Author: Steven Brust
Publication date: 1938
Genre: Hard Fantasy
Recommended for: 15 and Up, Tolkien Fans
The Kingdom of Dragera is a vast one, spanning half a continent. It has little competition. It finds its roots in 17 tribes including the Jhereg. Each tribe became a house which provided the empire with services. The Jhereg is a house made up of outcasts. As the Jhereg is the only house in which someone could buy into and maintain autonomy, it attracts a large number of the Easterns, an oppressed race. Vlad Taltos is one such member and just like every other member, he is a part of the house for one reason, for dirty money. At a young age, Vlad found a passion for assaulting his oppressors. Once his father bought a title in the Jhereg, Vlad saw an opportunity to do what he did best. He started as a lowly bouncer and soon rose to head his own small criminal empire. In addition to this, he takes on assassination missions and runs his own perfectly legal herb shop. Along with his partner Kragar, and his sarcastic familiar, Loiosh, he marks his place in history. In the particular instance of Jhereg, he finds himself taking on a contract for The Demon, the youngest and most vicious member of the Jhereg Council, who upholds the honor among thieves. He is thrust between a running Jhereg and an angry Dragonlord.
Now that the introduction is out of the way I’ll give my two sense on the book: I absolutely love it.
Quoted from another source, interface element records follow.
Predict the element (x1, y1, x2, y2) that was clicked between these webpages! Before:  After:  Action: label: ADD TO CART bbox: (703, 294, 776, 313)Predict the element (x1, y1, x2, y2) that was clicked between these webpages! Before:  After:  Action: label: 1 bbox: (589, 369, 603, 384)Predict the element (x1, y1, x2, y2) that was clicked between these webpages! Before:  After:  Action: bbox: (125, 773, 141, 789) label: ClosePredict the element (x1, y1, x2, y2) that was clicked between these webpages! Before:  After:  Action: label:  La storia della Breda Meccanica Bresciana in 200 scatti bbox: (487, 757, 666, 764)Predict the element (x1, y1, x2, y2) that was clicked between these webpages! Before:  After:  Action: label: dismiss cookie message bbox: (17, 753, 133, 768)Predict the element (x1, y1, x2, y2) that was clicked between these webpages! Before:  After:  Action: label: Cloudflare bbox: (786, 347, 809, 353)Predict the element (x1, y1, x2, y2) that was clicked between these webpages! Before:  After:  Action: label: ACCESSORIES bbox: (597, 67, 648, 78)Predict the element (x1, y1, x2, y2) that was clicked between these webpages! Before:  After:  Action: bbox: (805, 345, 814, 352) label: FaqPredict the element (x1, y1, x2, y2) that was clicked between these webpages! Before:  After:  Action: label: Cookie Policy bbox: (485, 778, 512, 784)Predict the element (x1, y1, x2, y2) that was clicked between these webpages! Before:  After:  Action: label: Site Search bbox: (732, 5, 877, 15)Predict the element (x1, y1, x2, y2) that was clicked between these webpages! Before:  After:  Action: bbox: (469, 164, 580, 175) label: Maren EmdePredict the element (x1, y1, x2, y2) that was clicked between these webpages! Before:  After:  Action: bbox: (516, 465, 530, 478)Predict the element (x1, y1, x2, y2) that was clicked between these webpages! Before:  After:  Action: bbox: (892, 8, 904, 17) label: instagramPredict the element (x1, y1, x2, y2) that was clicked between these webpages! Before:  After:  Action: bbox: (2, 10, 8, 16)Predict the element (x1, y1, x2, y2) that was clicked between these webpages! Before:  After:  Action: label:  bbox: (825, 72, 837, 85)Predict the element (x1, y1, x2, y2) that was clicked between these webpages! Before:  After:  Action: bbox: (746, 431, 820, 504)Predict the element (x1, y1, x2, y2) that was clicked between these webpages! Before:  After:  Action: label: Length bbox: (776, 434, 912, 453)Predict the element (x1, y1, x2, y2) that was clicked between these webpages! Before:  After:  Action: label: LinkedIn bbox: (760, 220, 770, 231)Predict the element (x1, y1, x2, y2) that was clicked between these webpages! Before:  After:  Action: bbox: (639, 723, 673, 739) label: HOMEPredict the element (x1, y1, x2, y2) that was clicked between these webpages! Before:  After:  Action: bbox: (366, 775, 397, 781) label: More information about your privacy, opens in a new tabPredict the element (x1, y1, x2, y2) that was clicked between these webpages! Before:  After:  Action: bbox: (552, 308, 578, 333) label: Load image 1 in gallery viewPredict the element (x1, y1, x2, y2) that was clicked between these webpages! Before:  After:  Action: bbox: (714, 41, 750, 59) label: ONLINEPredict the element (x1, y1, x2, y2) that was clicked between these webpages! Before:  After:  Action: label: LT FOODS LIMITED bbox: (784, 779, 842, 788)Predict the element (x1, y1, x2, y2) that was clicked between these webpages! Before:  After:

If you’re a fan of sarcastic humor and believable worlds, this is the book for you. I was introduced to this book by my mother, an avid book reader like myself, and I’ve found myself burning through the entire extended series. Now, I may be subject to a small pair of red-tinted glass here as this book is what pulled me back into reading, however, over the course of the book, Brust establishes a great plot and good characters. The imagery is done well, the fights are written amazingly, the twists work, and the jokes punch. Even the world feels well developed. If there was anything I could compare it to, it would be Tolkien’s works, but that doesn’t really work. Tolkien invented a genre, Brust just writes the genre well. The book’s length also helps quite a lot. Clocking in at around 300-ish pages, the book never feels stretched. If the short length leaves you unsatisfied then there are sixteen other volumes released and the author plans to release a total of 18, spin-offs not included. If that amount of reading isn’t your style then each book can stand on it’s own quite well. WARNING: Brust is quite sick at the moment so new releases are sparse and there’s no guarantee that he’ll be able to finish it. That said, if anyone decides to pick this up for a read I hope you enjoy as much as I did.